(Saved entries)
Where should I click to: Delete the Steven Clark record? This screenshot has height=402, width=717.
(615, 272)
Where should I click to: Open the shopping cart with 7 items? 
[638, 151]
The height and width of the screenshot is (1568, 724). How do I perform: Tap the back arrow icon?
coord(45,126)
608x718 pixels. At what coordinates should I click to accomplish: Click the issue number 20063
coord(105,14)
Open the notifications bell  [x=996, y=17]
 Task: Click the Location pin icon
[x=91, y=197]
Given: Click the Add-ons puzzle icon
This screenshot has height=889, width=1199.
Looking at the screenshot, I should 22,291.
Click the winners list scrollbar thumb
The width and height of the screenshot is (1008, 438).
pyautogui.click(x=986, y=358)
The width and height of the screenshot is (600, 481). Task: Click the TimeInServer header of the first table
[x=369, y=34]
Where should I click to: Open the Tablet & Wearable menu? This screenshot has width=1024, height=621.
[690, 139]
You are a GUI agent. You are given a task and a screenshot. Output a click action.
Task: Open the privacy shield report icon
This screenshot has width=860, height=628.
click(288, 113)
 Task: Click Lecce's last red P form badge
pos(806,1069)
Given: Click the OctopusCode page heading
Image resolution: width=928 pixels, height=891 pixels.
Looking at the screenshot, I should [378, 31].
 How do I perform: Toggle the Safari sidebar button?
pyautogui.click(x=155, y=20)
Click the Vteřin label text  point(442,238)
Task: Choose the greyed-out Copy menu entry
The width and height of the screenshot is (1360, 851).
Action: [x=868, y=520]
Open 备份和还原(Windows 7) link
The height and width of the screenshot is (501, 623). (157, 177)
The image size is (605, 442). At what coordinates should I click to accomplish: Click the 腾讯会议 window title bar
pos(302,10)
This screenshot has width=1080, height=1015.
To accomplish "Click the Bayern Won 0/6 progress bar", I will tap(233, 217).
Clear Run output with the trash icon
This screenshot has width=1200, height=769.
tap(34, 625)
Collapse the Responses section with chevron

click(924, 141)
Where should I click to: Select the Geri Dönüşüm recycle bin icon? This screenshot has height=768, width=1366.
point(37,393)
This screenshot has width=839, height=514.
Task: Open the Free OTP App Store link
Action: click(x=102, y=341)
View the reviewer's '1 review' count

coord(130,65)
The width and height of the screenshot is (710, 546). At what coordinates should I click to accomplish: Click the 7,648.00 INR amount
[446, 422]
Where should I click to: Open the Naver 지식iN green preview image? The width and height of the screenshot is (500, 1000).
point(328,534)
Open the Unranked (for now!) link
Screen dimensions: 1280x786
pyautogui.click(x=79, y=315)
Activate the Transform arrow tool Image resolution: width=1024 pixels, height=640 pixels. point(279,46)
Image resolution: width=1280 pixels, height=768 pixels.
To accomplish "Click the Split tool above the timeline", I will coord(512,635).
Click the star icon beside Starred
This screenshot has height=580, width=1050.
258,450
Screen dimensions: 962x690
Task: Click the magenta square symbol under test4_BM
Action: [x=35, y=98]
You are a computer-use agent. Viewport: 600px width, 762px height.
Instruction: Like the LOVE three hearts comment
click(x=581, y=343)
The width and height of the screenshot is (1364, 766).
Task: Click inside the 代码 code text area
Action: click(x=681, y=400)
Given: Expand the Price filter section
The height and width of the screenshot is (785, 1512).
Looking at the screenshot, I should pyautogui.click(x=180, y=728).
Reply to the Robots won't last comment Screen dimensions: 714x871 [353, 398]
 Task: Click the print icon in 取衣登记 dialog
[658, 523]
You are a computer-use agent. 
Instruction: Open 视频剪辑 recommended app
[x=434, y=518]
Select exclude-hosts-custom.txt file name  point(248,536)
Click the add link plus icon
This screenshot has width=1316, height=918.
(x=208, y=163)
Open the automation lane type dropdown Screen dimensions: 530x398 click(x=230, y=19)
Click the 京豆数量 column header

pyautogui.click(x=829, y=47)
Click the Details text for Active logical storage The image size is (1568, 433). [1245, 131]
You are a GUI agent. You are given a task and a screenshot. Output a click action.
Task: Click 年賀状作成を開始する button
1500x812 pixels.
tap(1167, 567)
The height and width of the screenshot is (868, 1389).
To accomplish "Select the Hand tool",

# Work order
Please reproduce each entry above exactly as it reads.

# Response
Where should I click to: Delete the Steven Clark record? This screenshot has height=402, width=717.
(615, 272)
Where should I click to: Open the shopping cart with 7 items? 
[638, 151]
The height and width of the screenshot is (1568, 724). How do I perform: Tap the back arrow icon?
coord(45,126)
608x718 pixels. At what coordinates should I click to accomplish: Click the issue number 20063
coord(105,14)
Open the notifications bell  [x=996, y=17]
 Task: Click the Location pin icon
[x=91, y=197]
Given: Click the Add-ons puzzle icon
This screenshot has height=889, width=1199.
Looking at the screenshot, I should 22,291.
Click the winners list scrollbar thumb
The width and height of the screenshot is (1008, 438).
pyautogui.click(x=986, y=358)
The width and height of the screenshot is (600, 481). Task: Click the TimeInServer header of the first table
[x=369, y=34]
Where should I click to: Open the Tablet & Wearable menu? This screenshot has width=1024, height=621.
[690, 139]
You are a GUI agent. You are given a task and a screenshot. Output a click action.
Task: Open the privacy shield report icon
This screenshot has width=860, height=628.
click(288, 113)
 Task: Click Lecce's last red P form badge
pos(806,1069)
Given: Click the OctopusCode page heading
Image resolution: width=928 pixels, height=891 pixels.
Looking at the screenshot, I should [378, 31].
 How do I perform: Toggle the Safari sidebar button?
pyautogui.click(x=155, y=20)
Click the Vteřin label text  point(442,238)
Task: Choose the greyed-out Copy menu entry
The width and height of the screenshot is (1360, 851).
Action: [x=868, y=520]
Open 备份和还原(Windows 7) link
The height and width of the screenshot is (501, 623). (157, 177)
The image size is (605, 442). At what coordinates should I click to accomplish: Click the 腾讯会议 window title bar
pos(302,10)
This screenshot has width=1080, height=1015.
To accomplish "Click the Bayern Won 0/6 progress bar", I will tap(233, 217).
Clear Run output with the trash icon
This screenshot has width=1200, height=769.
tap(34, 625)
Collapse the Responses section with chevron

click(924, 141)
Where should I click to: Select the Geri Dönüşüm recycle bin icon? This screenshot has height=768, width=1366.
point(37,393)
This screenshot has width=839, height=514.
Task: Open the Free OTP App Store link
Action: click(x=102, y=341)
View the reviewer's '1 review' count

coord(130,65)
The width and height of the screenshot is (710, 546). At what coordinates should I click to accomplish: Click the 7,648.00 INR amount
[446, 422]
Where should I click to: Open the Naver 지식iN green preview image? The width and height of the screenshot is (500, 1000).
point(328,534)
Open the Unranked (for now!) link
Screen dimensions: 1280x786
pyautogui.click(x=79, y=315)
Activate the Transform arrow tool Image resolution: width=1024 pixels, height=640 pixels. point(279,46)
Image resolution: width=1280 pixels, height=768 pixels.
To accomplish "Click the Split tool above the timeline", I will coord(512,635).
Click the star icon beside Starred
This screenshot has height=580, width=1050.
258,450
Screen dimensions: 962x690
Task: Click the magenta square symbol under test4_BM
Action: [x=35, y=98]
You are a computer-use agent. Viewport: 600px width, 762px height.
Instruction: Like the LOVE three hearts comment
click(x=581, y=343)
The width and height of the screenshot is (1364, 766).
Task: Click inside the 代码 code text area
Action: click(x=681, y=400)
Given: Expand the Price filter section
The height and width of the screenshot is (785, 1512).
Looking at the screenshot, I should pyautogui.click(x=180, y=728).
Reply to the Robots won't last comment Screen dimensions: 714x871 [353, 398]
 Task: Click the print icon in 取衣登记 dialog
[658, 523]
You are a computer-use agent. 
Instruction: Open 视频剪辑 recommended app
[x=434, y=518]
Select exclude-hosts-custom.txt file name  point(248,536)
Click the add link plus icon
This screenshot has width=1316, height=918.
(x=208, y=163)
Open the automation lane type dropdown Screen dimensions: 530x398 click(x=230, y=19)
Click the 京豆数量 column header

pyautogui.click(x=829, y=47)
Click the Details text for Active logical storage The image size is (1568, 433). [1245, 131]
You are a GUI agent. You are given a task and a screenshot. Output a click action.
Task: Click 年賀状作成を開始する button
1500x812 pixels.
tap(1167, 567)
The height and width of the screenshot is (868, 1389).
To accomplish "Select the Hand tool",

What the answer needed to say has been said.